■ To do: Return each of the records below verbatim, keeping every line unchanged.

═══ Information shown ═══

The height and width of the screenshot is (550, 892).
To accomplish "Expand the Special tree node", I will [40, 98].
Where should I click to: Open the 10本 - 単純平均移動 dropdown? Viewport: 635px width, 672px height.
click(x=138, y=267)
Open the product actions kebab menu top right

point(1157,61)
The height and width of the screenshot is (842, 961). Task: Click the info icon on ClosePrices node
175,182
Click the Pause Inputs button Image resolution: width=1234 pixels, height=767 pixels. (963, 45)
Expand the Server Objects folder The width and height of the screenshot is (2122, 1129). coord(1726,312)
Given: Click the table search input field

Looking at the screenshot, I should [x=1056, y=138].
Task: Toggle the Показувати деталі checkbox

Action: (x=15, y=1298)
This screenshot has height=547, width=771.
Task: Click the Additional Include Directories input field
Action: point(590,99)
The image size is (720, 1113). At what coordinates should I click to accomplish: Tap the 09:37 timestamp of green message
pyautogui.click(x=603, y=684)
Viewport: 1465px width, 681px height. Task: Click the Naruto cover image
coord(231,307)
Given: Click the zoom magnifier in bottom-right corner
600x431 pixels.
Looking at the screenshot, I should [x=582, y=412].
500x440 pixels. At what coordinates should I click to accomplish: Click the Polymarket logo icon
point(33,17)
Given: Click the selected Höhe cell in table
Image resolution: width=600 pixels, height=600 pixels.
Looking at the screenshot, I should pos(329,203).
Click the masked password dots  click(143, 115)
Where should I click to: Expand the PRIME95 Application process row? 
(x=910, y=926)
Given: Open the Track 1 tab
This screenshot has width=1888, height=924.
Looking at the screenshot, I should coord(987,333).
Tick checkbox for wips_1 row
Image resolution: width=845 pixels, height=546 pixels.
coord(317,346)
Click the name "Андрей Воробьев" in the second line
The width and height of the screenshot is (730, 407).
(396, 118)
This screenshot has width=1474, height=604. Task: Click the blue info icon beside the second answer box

═══

■ Task output:
The height and width of the screenshot is (550, 892).
To accomplish "Expand the Special tree node", I will [40, 98].
Where should I click to: Open the 10本 - 単純平均移動 dropdown? Viewport: 635px width, 672px height.
click(x=138, y=267)
Open the product actions kebab menu top right

point(1157,61)
The height and width of the screenshot is (842, 961). Task: Click the info icon on ClosePrices node
175,182
Click the Pause Inputs button Image resolution: width=1234 pixels, height=767 pixels. (963, 45)
Expand the Server Objects folder The width and height of the screenshot is (2122, 1129). coord(1726,312)
Given: Click the table search input field

Looking at the screenshot, I should [x=1056, y=138].
Task: Toggle the Показувати деталі checkbox

Action: (x=15, y=1298)
This screenshot has height=547, width=771.
Task: Click the Additional Include Directories input field
Action: point(590,99)
The image size is (720, 1113). At what coordinates should I click to accomplish: Tap the 09:37 timestamp of green message
pyautogui.click(x=603, y=684)
Viewport: 1465px width, 681px height. Task: Click the Naruto cover image
coord(231,307)
Given: Click the zoom magnifier in bottom-right corner
600x431 pixels.
Looking at the screenshot, I should [x=582, y=412].
500x440 pixels. At what coordinates should I click to accomplish: Click the Polymarket logo icon
point(33,17)
Given: Click the selected Höhe cell in table
Image resolution: width=600 pixels, height=600 pixels.
Looking at the screenshot, I should pos(329,203).
Click the masked password dots  click(143, 115)
Where should I click to: Expand the PRIME95 Application process row? 
(x=910, y=926)
Given: Open the Track 1 tab
This screenshot has width=1888, height=924.
Looking at the screenshot, I should coord(987,333).
Tick checkbox for wips_1 row
Image resolution: width=845 pixels, height=546 pixels.
coord(317,346)
Click the name "Андрей Воробьев" in the second line
The width and height of the screenshot is (730, 407).
(396, 118)
This screenshot has width=1474, height=604. Task: Click the blue info icon beside the second answer box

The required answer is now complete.